Negli anni, solo in occasioni particolari ne vennero alla ribalta altri. La Rete italiana, se ne esisteva una, era una scatola chiusa che non permetteva in alcun modo di scoprirne le trame né l’identità dei membri. A distanza di tempo venni informato di alcuni agenti inseriti nell’apparato dello Stato italiano, ma si trattava di una semplice voce, e continuai a ignorarne i nomi e il ruolo.

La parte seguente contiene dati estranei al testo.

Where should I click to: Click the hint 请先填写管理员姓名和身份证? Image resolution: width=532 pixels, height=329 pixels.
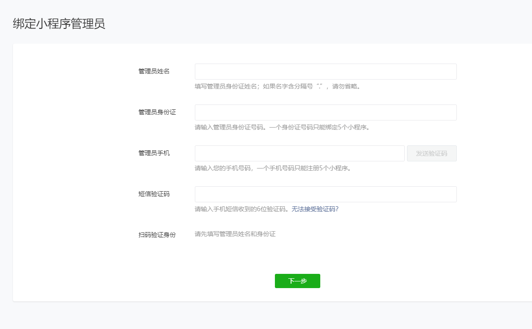tap(235, 234)
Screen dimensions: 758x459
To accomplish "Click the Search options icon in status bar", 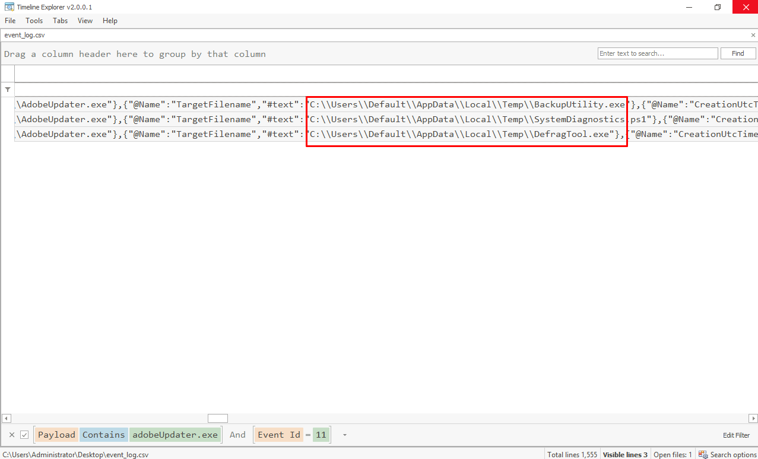I will tap(703, 454).
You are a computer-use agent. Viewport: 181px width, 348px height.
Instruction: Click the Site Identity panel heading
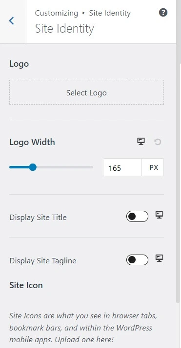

Nei giorni successivi al mio colloquio con Hans incontrai spesso padre Theodor poiché ero desideroso di avere qualche altra informazione. Il frate si mantenne sempre sul vago e mi disse di non avere fretta perché presto avrei ottenuto tutte le informazioni che mi servivano.
Parlammo invece molto della situazione che si stava creando in Europa. Mi disse che era in atto una vera e propria invasione da parte dei servizi segreti russi. Fu quella la prima volta che sentii parlare del famigerato Kgb. Mi spiegò che il punto debole della stabilità mondiale, in un periodo in cui gli Stati Uniti temevano un colpo di mano dell’Urss, era rappresentato proprio dall’Italia, dove il Partito comunista era riuscito ad arroccarsi in una posizione di potere. Non era un mistero la sua completa subordinazione alle direttive della madre Russia e questo poteva essere un problema.
La Santa Sede guardava con preoccupazione alle vicende della vita politica italiana, dove i democristiani stavano mostrando una pericolosa accondiscendenza nei confronti delle sinistre. La longa manus del Kgb si era insinuata in tutti i campi, dalla politica alla cultura, ma l’ingerenza più forte era quella sul mondo dell’informazione. Editori, direttori di giornali ed emittenti radio erano sospettati di ricevere generose somme di denaro in cambio della fedeltà alla causa comunista. Si trattava di un’operazione culturale a vasto raggio, indicativa delle mire imperialistiche di Stalin.
A un paio di settimane dal nostro ultimo incontro Hans mi chiese di raggiungerlo a Milano, all’hotel Principe di Piemonte. Le spese del viaggio mi sarebbero state rimborsate all’arrivo.
Mi organizzai velocemente e la domenica all’alba presi il treno dalla Stazione Termini. Quando verso le due del pomeriggio entrai nella hall, Hans mi accolse con un caldo abbraccio; mi condusse verso un angolo un po’ defilato, dove, accomodato su un divanetto, stava un altro uomo sulla cinquantina, alto e molto magro. Vedendoci arrivare si alzò per stringermi la mano. Ci sedemmo e Hans ordinò da bere; lui e lo sconosciuto presero un brandy, io una soda. Appena il cameriere ci servì, l’uomo seduto alla sinistra di Hans ruppe il ghiaccio e venne al dunque: «Nel caso te lo stessi chiedendo, io sono Emilio, il coordinatore della Rete Gehlen qui in Italia».